Plus qu’une sonorité, une nouvelle approche musicale basée sur le respect des traditions. Un succès international et un nouveau courant musical qui l’emmène à parcourir les scènes du monde entier. Véritable idole en Afrique du Sud ou en Angola, le travail de Boddhi a le mérite d’avoir poussé les « frères artistes » dit-il, à revenir aux sources.

De père franco-centrafricain et de mère belgo-américaine, Boddhi Satva est un authentique africain débarqué en Belgique à 18 ans de sa Centrafrique natale pour poursuivre ses études. Obsédé par le son, le jeune Boddhi ne fera pas long feu sur les bancs de l’école. Il se lance dans l’animation et la production musicale après avoir exercé quelques années le métier de son père.

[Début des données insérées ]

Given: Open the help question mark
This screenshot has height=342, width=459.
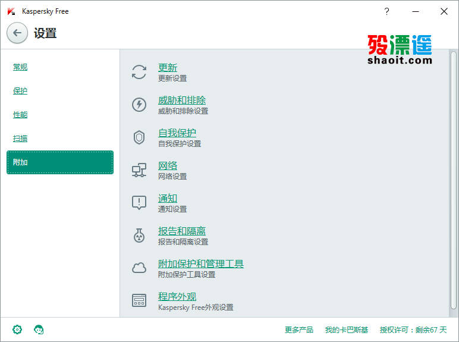Looking at the screenshot, I should click(x=386, y=11).
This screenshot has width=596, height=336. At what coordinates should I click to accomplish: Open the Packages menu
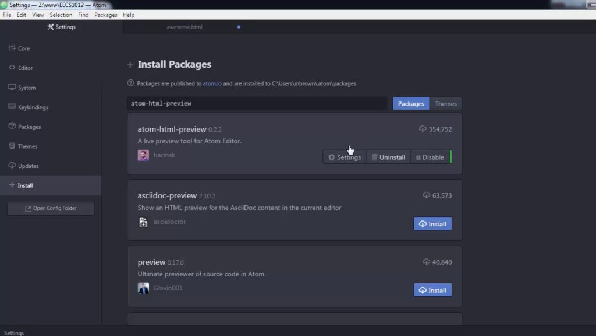(x=105, y=15)
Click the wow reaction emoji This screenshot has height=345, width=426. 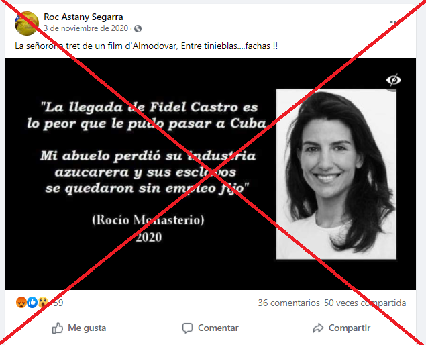click(43, 302)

« Quand j’ai arrêté mes études, mon père m’a soutenu en m’expliquant qu’il n’avait pas eu besoin d’école pour réussir mais qu’il allait falloir forcément que je travaille. Je suis devenu tailleur de diamant, car mon père était diamantaire. Il était d’ailleurs l’un des seuls noir à réussir dans ce domaine. Autant j’aimais le métier, autant je n’aimais pas les mentalités des gens de ce métier. J’ai arrêté pour me consacrer à ma passion ».

Boddhi anime gratuitement ses premières soirées à Bruxelles, mais garde en permanence un œil sur la production car selon lui, rester DJ c’est être limité.

La douleur de ne pas être noir de peau

Dans toute son authenticité, Boddhi avoue avoir longtemps trimbalé la souffrance de ne pas être noir de peau; lui qui a grandi au cœur du continent et parle plusieurs langues locales.

« Pourtant, mon père m’a toujours dit que je suis le fruit d’un métissage et je dois accepter ma couleur de peau. Cela ne m’empêchait pas d’être vert de rage quand on me traitait de blanc. J’étais Prêt à répliquer physiquement ». Au cœur de cette frustration, Boddhi choisit de se battre artistiquement pour prouver sa négritude, affirmer son identité africaine. Il utilisera sa musique pour extérioriser ses douleurs se donnant simultanément des couleurs.

A 33 ans, c’est en homme apaisé aujourd’hui que Boddhi vit son succès international après le décès de son père a qui il rend hommage dans son dernier album « transition ». Un pied de nez à un système vicieux non-étranger au décès de ce père qu’il affectionnait tant. « J’honore sa mémoire, celle de mes ancêtres, et de là, je m’honore moi même ». Transition est un voyage musical d’une rythmique et d’une profondeur unique.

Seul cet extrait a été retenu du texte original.